Scientific classification
- Kingdom: Plantae
- Clade: Tracheophytes
- Clade: Angiosperms
- Clade: Eudicots
- Clade: Rosids
- Order: Rosales
- Family: Rhamnaceae
- Genus: Hovenia
- Species: H. acerba
- Binomial name: Hovenia acerba Lindl.
- Synonyms: Hovenia dulcis var. acerba (Lindl.) Sengupta & Safui; Hovenia parviflora Nakai & Kimura; Ziziphus esquirolii H.Lév.;

= Hovenia acerba =

- Genus: Hovenia
- Species: acerba
- Authority: Lindl.
- Conservation status: LC
- Synonyms: Hovenia dulcis var. acerba (Lindl.) Sengupta & Safui, Hovenia parviflora Nakai & Kimura, Ziziphus esquirolii H.Lév.

Species of plant

Hovenia acerba is a species of flowering plant in the raisin tree genus Hovenia (family Rhamnaceae), native to temperate areas of Nepal, the eastern Himalayas, Assam, Myanmar, northern Thailand, Tibet, and central and southern China. A tree reaching 25 m, it is found at elevations up to 2100 m, in wooded and open areas, forest edges, and slopes, and it is frequently cultivated locally.
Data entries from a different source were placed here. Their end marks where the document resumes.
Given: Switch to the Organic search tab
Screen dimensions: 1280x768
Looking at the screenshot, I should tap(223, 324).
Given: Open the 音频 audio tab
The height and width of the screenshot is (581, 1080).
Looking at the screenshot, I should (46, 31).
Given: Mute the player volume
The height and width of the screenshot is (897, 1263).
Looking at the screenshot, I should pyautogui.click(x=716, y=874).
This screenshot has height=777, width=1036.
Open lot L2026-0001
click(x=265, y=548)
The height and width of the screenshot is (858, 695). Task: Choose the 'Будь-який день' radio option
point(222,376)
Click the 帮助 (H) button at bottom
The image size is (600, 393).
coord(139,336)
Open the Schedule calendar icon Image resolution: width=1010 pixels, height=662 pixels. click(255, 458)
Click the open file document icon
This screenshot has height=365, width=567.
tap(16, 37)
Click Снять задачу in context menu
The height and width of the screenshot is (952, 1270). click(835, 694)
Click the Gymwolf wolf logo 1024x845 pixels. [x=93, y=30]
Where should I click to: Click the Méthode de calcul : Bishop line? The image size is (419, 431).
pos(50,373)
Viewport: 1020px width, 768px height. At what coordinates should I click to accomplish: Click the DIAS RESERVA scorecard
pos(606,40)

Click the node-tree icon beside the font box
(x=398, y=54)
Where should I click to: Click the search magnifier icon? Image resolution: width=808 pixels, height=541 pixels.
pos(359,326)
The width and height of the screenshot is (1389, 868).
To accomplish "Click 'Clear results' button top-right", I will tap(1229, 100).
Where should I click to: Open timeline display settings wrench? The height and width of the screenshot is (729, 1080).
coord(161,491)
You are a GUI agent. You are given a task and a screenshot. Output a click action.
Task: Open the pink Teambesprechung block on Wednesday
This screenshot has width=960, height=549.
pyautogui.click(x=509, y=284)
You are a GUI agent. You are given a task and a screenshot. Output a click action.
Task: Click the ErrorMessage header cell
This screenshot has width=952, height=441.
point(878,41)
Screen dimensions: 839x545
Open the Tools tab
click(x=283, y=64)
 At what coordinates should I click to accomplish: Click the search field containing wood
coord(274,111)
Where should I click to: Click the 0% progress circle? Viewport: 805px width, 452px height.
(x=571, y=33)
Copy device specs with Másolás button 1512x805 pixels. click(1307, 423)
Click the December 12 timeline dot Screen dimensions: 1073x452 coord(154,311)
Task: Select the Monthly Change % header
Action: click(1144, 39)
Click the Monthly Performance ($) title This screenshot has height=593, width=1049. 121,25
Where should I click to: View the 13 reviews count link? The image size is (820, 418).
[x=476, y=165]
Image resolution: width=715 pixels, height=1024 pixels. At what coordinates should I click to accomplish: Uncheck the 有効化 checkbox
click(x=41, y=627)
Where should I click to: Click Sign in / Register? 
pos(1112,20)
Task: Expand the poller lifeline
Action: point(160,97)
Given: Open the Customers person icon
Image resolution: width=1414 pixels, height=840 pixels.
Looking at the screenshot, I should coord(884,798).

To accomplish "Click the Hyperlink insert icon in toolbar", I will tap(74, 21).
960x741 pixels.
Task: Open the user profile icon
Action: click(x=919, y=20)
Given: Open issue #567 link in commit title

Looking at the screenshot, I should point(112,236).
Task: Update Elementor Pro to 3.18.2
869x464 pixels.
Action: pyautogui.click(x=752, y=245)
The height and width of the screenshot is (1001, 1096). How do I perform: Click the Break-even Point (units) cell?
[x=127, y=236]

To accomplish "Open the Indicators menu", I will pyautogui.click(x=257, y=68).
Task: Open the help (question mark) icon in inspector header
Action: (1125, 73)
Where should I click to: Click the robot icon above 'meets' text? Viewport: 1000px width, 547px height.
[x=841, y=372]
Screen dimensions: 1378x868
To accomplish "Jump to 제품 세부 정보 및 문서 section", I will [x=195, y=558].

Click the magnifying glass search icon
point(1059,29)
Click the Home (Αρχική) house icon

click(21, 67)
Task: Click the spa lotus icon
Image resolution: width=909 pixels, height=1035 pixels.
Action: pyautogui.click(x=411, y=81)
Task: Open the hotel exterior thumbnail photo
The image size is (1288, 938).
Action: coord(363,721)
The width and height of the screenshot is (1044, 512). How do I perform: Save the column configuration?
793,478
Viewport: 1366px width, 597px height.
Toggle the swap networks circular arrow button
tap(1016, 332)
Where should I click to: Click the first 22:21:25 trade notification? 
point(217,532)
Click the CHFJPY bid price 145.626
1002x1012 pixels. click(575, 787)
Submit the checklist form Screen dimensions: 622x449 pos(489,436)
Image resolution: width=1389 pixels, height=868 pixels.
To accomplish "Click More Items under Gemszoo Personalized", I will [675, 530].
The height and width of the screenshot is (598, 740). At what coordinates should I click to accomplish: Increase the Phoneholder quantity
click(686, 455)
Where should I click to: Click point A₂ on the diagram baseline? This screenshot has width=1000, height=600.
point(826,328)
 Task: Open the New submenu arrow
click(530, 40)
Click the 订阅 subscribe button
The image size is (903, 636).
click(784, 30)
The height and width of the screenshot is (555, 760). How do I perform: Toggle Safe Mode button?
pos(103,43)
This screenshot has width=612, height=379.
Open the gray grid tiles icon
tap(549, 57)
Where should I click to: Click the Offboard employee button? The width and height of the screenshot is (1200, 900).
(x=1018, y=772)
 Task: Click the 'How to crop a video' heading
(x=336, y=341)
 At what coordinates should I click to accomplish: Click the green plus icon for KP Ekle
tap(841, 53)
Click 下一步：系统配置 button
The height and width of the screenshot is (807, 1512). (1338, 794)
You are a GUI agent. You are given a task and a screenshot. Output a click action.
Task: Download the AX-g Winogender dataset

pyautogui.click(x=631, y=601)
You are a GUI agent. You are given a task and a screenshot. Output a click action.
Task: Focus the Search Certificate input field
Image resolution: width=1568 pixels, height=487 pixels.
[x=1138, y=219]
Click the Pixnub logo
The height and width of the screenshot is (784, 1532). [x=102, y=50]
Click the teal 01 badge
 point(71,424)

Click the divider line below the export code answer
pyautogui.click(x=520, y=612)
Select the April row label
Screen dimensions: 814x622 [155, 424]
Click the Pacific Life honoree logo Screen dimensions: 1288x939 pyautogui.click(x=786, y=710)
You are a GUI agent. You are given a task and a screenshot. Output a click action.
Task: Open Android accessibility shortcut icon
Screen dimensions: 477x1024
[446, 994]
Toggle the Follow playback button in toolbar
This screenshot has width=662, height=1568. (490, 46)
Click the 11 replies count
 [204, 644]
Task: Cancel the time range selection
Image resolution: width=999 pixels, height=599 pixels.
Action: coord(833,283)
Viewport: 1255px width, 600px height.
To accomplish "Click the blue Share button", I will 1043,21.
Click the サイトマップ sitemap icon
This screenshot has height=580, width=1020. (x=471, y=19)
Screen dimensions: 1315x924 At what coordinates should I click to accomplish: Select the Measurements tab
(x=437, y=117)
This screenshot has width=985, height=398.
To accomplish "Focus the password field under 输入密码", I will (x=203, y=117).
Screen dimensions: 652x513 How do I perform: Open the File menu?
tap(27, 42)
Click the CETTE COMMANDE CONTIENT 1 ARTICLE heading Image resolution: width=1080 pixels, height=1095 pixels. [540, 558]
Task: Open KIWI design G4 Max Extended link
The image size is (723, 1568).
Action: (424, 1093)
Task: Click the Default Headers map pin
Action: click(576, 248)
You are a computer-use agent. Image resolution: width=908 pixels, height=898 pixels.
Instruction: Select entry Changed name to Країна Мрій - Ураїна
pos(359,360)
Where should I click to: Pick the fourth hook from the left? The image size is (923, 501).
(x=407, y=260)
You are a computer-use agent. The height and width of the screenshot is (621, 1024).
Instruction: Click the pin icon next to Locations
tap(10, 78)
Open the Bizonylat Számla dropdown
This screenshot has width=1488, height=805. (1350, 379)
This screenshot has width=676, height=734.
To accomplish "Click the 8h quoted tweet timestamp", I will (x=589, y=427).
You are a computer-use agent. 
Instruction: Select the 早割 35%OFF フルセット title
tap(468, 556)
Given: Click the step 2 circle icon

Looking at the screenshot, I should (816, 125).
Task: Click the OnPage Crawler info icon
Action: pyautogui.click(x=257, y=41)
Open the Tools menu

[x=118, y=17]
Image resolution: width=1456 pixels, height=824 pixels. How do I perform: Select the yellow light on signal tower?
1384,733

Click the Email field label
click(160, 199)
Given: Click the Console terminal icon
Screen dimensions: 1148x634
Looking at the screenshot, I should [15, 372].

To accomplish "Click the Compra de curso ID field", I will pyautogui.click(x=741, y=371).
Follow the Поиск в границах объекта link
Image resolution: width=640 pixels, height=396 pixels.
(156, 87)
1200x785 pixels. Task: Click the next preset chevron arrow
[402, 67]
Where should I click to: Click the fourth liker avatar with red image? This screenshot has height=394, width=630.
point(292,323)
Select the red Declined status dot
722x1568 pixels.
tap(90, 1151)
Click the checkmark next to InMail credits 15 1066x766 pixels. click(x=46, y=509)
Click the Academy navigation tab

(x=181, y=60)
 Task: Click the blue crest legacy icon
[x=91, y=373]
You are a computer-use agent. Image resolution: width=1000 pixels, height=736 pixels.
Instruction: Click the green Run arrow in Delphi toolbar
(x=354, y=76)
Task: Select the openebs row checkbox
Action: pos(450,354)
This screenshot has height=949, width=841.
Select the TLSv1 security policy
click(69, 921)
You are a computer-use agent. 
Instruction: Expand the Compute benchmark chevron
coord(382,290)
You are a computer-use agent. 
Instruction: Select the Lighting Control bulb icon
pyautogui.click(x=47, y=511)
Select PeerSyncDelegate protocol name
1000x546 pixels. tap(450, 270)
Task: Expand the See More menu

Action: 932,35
Like Hovenia dulcis it is a source of a fine hard timber, and the sweet fruit rachis is edible and is used to make a fruit wine. The seeds are used in traditional medicine. One can distinguish Hovenia acerba by its fruits, which are yellow or brownish at maturity, whereas those of H. dulcis are black. It is widely used as a street tree in southern Chinese cities.